Une bête construction médiatique ?

Un raccourci médiatique en toc ?
Un raccourci médiatique en toc ?

Féministe, cette vision l'est d'autant plus timidement que tout sonne ici comme une bête construction médiatique. Sur ses réseaux sociaux, Emhoff se réjouit des étiquettes qu'on lui accole et participe au mouvement. Conscient de sa réputation de "daddy" (un homme mature "bien conservé"), il s'affiche lors de la Pride 2019 de San Francisco en vantant ses "dad moves" - ses danses de daron sexy - emojis rainbow flag à l'appui. Sans voler la vedette à sa chère et tendre, Emhoff alimente volontiers l'aspect "entertainement".

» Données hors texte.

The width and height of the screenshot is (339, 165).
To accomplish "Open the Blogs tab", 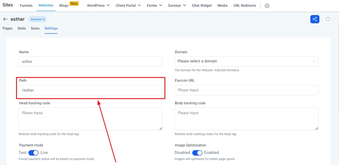I will coord(64,6).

Il divertit, c'est à dire que (par définition) il détourne l'attention. Habile quand le progressisme autoproclamé de la sénatrice est de plus en plus contesté - oui, déjà. Comme l'indique RFI, médias et opinion publique l'accusent d'opportunisme. La disent du côté de la répression policière ("Kamala Harris tente de mettre en avant un bilan de procureure progressiste, mais se fait traiter de 'flic' par certains de ses alliés"). D'autres ressortent certaines de ses (non) décisions de procureure : son absence de positionnement face au projet de loi visant à rendre systématiques "les enquêtes indépendantes pour tout incident meurtrier impliquant un policier", par exemple.

Des dossiers brûlants à l'heure où l'Amérique déplore encore la mort de George Floyd et Breonna Taylor. Le vrai éveil féministe serait peut être à chercher du côté de cette quête de nuance. Pour porter haut la voix de celles qui, sous le feuilleton people, désirent aussi faire entendre leurs contestations.